* **EXERCISE DATA**
──────────

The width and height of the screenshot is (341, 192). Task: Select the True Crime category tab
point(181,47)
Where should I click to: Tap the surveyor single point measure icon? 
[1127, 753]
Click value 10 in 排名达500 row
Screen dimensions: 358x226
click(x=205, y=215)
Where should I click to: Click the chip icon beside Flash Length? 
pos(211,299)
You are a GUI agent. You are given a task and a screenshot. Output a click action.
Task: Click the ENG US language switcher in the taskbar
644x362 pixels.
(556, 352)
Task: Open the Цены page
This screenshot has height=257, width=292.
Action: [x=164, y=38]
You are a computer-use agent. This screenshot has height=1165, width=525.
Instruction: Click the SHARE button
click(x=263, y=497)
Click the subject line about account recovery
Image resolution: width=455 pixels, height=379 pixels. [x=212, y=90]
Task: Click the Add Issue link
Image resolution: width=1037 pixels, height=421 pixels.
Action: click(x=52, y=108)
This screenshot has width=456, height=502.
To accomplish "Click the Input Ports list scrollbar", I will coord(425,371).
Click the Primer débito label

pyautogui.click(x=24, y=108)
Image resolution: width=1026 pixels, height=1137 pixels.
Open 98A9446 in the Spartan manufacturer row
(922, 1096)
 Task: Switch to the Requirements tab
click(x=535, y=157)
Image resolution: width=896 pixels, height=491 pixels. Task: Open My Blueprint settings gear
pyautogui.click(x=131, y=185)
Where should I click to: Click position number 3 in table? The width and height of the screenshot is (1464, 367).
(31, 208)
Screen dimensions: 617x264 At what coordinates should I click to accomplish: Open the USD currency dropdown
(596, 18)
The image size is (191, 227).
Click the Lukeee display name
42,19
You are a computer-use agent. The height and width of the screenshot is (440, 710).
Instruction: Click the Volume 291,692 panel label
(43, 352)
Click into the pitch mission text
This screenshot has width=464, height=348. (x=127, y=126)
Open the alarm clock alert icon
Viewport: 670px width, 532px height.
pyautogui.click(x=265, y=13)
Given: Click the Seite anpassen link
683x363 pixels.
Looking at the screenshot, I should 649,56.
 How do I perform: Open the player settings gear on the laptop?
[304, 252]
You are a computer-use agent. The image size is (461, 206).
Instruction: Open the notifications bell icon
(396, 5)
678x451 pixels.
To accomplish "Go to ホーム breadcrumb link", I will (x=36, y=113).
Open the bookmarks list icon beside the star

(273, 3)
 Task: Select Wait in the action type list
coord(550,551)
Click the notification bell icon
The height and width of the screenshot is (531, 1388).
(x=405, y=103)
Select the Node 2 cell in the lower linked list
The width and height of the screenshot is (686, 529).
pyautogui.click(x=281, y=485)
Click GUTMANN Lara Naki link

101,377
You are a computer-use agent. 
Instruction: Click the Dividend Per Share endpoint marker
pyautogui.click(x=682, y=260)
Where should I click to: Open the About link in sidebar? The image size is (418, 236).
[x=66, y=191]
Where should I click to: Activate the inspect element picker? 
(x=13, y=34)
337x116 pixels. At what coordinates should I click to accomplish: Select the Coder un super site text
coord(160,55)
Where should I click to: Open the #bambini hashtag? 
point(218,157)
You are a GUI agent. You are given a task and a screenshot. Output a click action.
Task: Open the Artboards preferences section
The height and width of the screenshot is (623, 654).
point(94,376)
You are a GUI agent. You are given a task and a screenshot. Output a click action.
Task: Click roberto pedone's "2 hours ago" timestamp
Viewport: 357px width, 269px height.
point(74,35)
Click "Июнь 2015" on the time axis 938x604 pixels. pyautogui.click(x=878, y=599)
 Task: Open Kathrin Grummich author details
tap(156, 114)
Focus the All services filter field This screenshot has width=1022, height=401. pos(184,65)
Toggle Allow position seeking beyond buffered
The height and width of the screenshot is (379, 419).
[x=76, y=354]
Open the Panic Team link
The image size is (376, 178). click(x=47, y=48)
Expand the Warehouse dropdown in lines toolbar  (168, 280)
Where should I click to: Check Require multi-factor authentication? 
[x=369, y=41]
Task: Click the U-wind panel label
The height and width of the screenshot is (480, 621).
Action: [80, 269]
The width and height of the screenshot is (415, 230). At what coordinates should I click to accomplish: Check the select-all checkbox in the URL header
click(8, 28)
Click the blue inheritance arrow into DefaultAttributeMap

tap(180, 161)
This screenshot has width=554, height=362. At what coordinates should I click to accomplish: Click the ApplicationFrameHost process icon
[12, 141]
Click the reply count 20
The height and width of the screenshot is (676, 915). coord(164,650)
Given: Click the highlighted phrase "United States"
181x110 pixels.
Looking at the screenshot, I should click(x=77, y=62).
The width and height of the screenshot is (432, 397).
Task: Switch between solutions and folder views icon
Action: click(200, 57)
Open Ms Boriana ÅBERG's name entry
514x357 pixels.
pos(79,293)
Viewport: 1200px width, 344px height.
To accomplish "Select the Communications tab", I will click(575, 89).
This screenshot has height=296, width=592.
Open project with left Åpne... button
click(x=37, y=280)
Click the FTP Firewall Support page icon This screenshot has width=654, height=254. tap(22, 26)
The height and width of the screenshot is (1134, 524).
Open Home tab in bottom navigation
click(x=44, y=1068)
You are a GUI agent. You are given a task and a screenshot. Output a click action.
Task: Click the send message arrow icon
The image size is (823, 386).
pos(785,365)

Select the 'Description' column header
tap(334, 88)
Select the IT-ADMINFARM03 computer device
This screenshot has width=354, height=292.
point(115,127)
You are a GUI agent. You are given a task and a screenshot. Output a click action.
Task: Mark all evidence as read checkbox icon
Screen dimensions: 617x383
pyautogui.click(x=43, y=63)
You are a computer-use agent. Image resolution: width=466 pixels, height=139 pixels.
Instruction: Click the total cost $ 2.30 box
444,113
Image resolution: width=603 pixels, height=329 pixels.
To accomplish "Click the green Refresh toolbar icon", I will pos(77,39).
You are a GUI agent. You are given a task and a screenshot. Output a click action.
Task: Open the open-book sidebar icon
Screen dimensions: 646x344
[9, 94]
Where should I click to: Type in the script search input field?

──────────

* **WHAT NEEDS TO BE DONE**
Output the data exactly, so that every line matches the original.

* **RESULT OF THIS TASK**
The width and height of the screenshot is (341, 192). Task: Select the True Crime category tab
point(181,47)
Where should I click to: Tap the surveyor single point measure icon? 
[1127, 753]
Click value 10 in 排名达500 row
Screen dimensions: 358x226
click(x=205, y=215)
Where should I click to: Click the chip icon beside Flash Length? 
pos(211,299)
You are a GUI agent. You are given a task and a screenshot. Output a click action.
Task: Click the ENG US language switcher in the taskbar
644x362 pixels.
(556, 352)
Task: Open the Цены page
This screenshot has height=257, width=292.
Action: [x=164, y=38]
You are a computer-use agent. This screenshot has height=1165, width=525.
Instruction: Click the SHARE button
click(x=263, y=497)
Click the subject line about account recovery
Image resolution: width=455 pixels, height=379 pixels. [x=212, y=90]
Task: Click the Add Issue link
Image resolution: width=1037 pixels, height=421 pixels.
Action: click(x=52, y=108)
This screenshot has width=456, height=502.
To accomplish "Click the Input Ports list scrollbar", I will coord(425,371).
Click the Primer débito label

pyautogui.click(x=24, y=108)
Image resolution: width=1026 pixels, height=1137 pixels.
Open 98A9446 in the Spartan manufacturer row
(922, 1096)
 Task: Switch to the Requirements tab
click(x=535, y=157)
Image resolution: width=896 pixels, height=491 pixels. Task: Open My Blueprint settings gear
pyautogui.click(x=131, y=185)
Where should I click to: Click position number 3 in table? The width and height of the screenshot is (1464, 367).
(31, 208)
Screen dimensions: 617x264 At what coordinates should I click to accomplish: Open the USD currency dropdown
(596, 18)
The image size is (191, 227).
Click the Lukeee display name
42,19
You are a computer-use agent. The height and width of the screenshot is (440, 710).
Instruction: Click the Volume 291,692 panel label
(43, 352)
Click into the pitch mission text
This screenshot has width=464, height=348. (x=127, y=126)
Open the alarm clock alert icon
Viewport: 670px width, 532px height.
pyautogui.click(x=265, y=13)
Given: Click the Seite anpassen link
683x363 pixels.
Looking at the screenshot, I should 649,56.
 How do I perform: Open the player settings gear on the laptop?
[304, 252]
You are a computer-use agent. The image size is (461, 206).
Instruction: Open the notifications bell icon
(396, 5)
678x451 pixels.
To accomplish "Go to ホーム breadcrumb link", I will (x=36, y=113).
Open the bookmarks list icon beside the star

(273, 3)
 Task: Select Wait in the action type list
coord(550,551)
Click the notification bell icon
The height and width of the screenshot is (531, 1388).
(x=405, y=103)
Select the Node 2 cell in the lower linked list
The width and height of the screenshot is (686, 529).
pyautogui.click(x=281, y=485)
Click GUTMANN Lara Naki link

101,377
You are a computer-use agent. 
Instruction: Click the Dividend Per Share endpoint marker
pyautogui.click(x=682, y=260)
Where should I click to: Open the About link in sidebar? The image size is (418, 236).
[x=66, y=191]
Where should I click to: Activate the inspect element picker? 
(x=13, y=34)
337x116 pixels. At what coordinates should I click to accomplish: Select the Coder un super site text
coord(160,55)
Where should I click to: Open the #bambini hashtag? 
point(218,157)
You are a GUI agent. You are given a task and a screenshot. Output a click action.
Task: Open the Artboards preferences section
The height and width of the screenshot is (623, 654).
point(94,376)
You are a GUI agent. You are given a task and a screenshot. Output a click action.
Task: Click roberto pedone's "2 hours ago" timestamp
Viewport: 357px width, 269px height.
point(74,35)
Click "Июнь 2015" on the time axis 938x604 pixels. pyautogui.click(x=878, y=599)
 Task: Open Kathrin Grummich author details
tap(156, 114)
Focus the All services filter field This screenshot has width=1022, height=401. pos(184,65)
Toggle Allow position seeking beyond buffered
The height and width of the screenshot is (379, 419).
[x=76, y=354]
Open the Panic Team link
The image size is (376, 178). click(x=47, y=48)
Expand the Warehouse dropdown in lines toolbar  (168, 280)
Where should I click to: Check Require multi-factor authentication? 
[x=369, y=41]
Task: Click the U-wind panel label
The height and width of the screenshot is (480, 621).
Action: [80, 269]
The width and height of the screenshot is (415, 230). At what coordinates should I click to accomplish: Check the select-all checkbox in the URL header
click(8, 28)
Click the blue inheritance arrow into DefaultAttributeMap

tap(180, 161)
This screenshot has width=554, height=362. At what coordinates should I click to accomplish: Click the ApplicationFrameHost process icon
[12, 141]
Click the reply count 20
The height and width of the screenshot is (676, 915). coord(164,650)
Given: Click the highlighted phrase "United States"
181x110 pixels.
Looking at the screenshot, I should click(x=77, y=62).
The width and height of the screenshot is (432, 397).
Task: Switch between solutions and folder views icon
Action: click(200, 57)
Open Ms Boriana ÅBERG's name entry
514x357 pixels.
pos(79,293)
Viewport: 1200px width, 344px height.
To accomplish "Select the Communications tab", I will click(575, 89).
This screenshot has height=296, width=592.
Open project with left Åpne... button
click(x=37, y=280)
Click the FTP Firewall Support page icon This screenshot has width=654, height=254. tap(22, 26)
The height and width of the screenshot is (1134, 524).
Open Home tab in bottom navigation
click(x=44, y=1068)
You are a GUI agent. You are given a task and a screenshot. Output a click action.
Task: Click the send message arrow icon
The image size is (823, 386).
pos(785,365)

Select the 'Description' column header
tap(334, 88)
Select the IT-ADMINFARM03 computer device
This screenshot has width=354, height=292.
point(115,127)
You are a GUI agent. You are given a task and a screenshot. Output a click action.
Task: Mark all evidence as read checkbox icon
Screen dimensions: 617x383
pyautogui.click(x=43, y=63)
You are a computer-use agent. Image resolution: width=466 pixels, height=139 pixels.
Instruction: Click the total cost $ 2.30 box
444,113
Image resolution: width=603 pixels, height=329 pixels.
To accomplish "Click the green Refresh toolbar icon", I will pos(77,39).
You are a GUI agent. You are given a task and a screenshot. Output a click action.
Task: Open the open-book sidebar icon
Screen dimensions: 646x344
[9, 94]
Where should I click to: Type in the script search input field?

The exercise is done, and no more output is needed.